Regardez d’abord autour de vous
À remarquer
- Fenêtres en arc
- Entrée principale
- Jardin près du théâtre
- Tombe de Zakaria Paliachvili
L’histoire du lieu
Les fenêtres en arc et l’entrée d’apparat donnent sur le jardin près de la principale scène lyrique de Tbilissi. Le bâtiment, dans son état actuel, ouvrit en mille huit cent quatre-vingt-seize, lorsque la ville s’appelait officiellement Tiflis et faisait partie de l’Empire russe. On y jouait des opéras russes, italiens, français et allemands ; aujourd’hui, les troupes nationales d’opéra et de ballet de Géorgie y travaillent.
Le vingt et un février mille neuf cent dix-neuf, Zakaria Paliachvili se plaça au pupitre de chef d’orchestre sur cette scène. Devant lui reposait la partition d’Abessalom et Éthéri, qu’il avait écrite pendant près de neuf ans. La première dura environ six heures. Après la représentation, le compositeur fut couronné de guirlandes.
Lorsque le bâtiment actuel ouvrit en mille huit cent quatre-vingt-seize, Tiflis — nom officiel de Tbilissi à l’époque — faisait partie de l’Empire russe. Les saisons du principal théâtre d’opéra commençaient d’ordinaire par Une vie pour le tsar, de Glinka ; on y jouait des opéras italiens, français, allemands et russes. Paliachvili avait déjà dirigé Carmen et Tosca sur cette scène et participait à une société qui montait des opéras européens en traduction géorgienne. Pour passer de la traduction à un répertoire propre, il fallait une grande partition originale en langue géorgienne.
L’enseignement, la direction d’une école de musique et la direction d’orchestre restaient le travail quotidien de Paliachvili. Parallèlement, il notait des chants populaires dans toute la Géorgie. Il n’avait pas d’argent pour un phonographe ; l’appareil fut acquis avec l’aide de la Société pour la diffusion de l’alphabétisation. Le compositeur unit les intonations recueillies et les procédés de la polyphonie géorgienne à la forme d’un opéra européen en quatre actes. Le livret s’appuyait sur l’ancienne légende Éteriani, qui raconte l’amour du prince Abessalom et d’Éthéri, détruit par Mourman.
Le travail s’interrompit après la mort du fils unique du compositeur, Irakli. Le garçon était assis à côté de son père lorsque celui-ci composait l’opéra et, selon les souvenirs de la famille, faisait parfois des remarques sur la musique. Selon la légende, dans son désespoir, Paliachvili voulut déchirer le manuscrit, mais son ami, l’historien Ivané Djavakhichvili, lui arracha les feuillets des mains. Un récit oral a conservé cette scène précise, mais la dédicace sur la partition est incontestable : le compositeur acheva l’opéra à la mémoire de son fils.

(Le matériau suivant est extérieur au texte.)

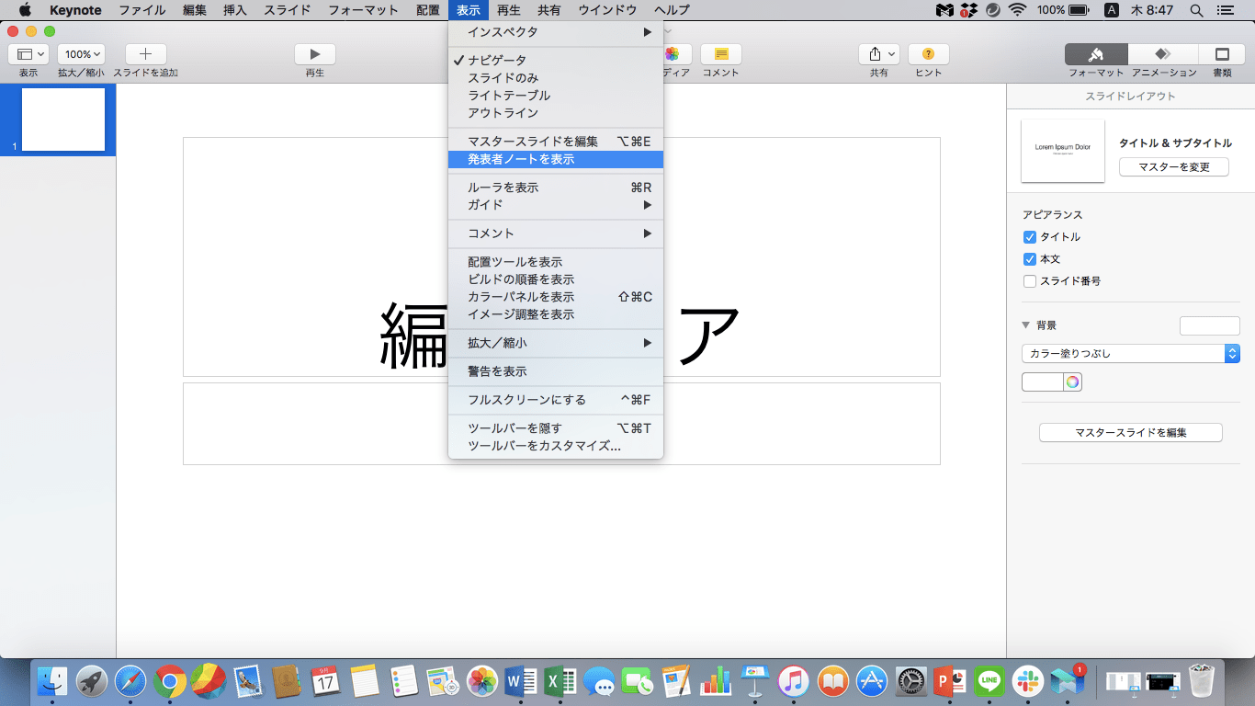Viewport: 1255px width, 706px height.
Task: Toggle the タイトル checkbox
Action: [1032, 236]
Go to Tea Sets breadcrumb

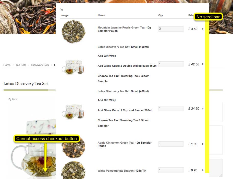21,65
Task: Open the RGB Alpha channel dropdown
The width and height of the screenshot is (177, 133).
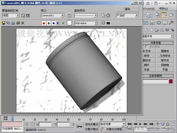Action: click(86, 23)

En mille neuf cent dix-neuf, les musiciens montèrent ici trois opéras géorgiens d’un seul coup ; cette saison est donc considérée comme la naissance du théâtre national d’opéra géorgien. Abessalom et Éthéri fut accueilli avec une ferveur particulière : au cours des quatre années suivantes, la troupe donna l’œuvre cent fois. Paliachvili continua de travailler à Tbilissi, dirigea le Conservatoire de Tbilissi et écrivit encore deux opéras pour cette même scène.
Après la mort du compositeur, en mille neuf cent trente-trois, il fut enterré dans le jardin près du théâtre. Quatre ans plus tard, l’institution reçut son nom. Aujourd’hui, les troupes nationales d’opéra et de ballet y travaillent, et les saisons s’ouvrent traditionnellement avec Abessalom et Éthéri. Le nom sur la façade, la tombe dans le jardin et le titre sur la première affiche de la saison relèvent d’une même histoire.
Sur place
façade accessible depuis la rue ; intérieur selon la programmation en cours et avec billet
Vérifié : 29 juin 2026. Vérifiez la source officielle avant votre visite.De l’extérieur, le projet architectural se lit bien. Assister à un spectacle ou visiter l’intérieur demande une organisation distincte.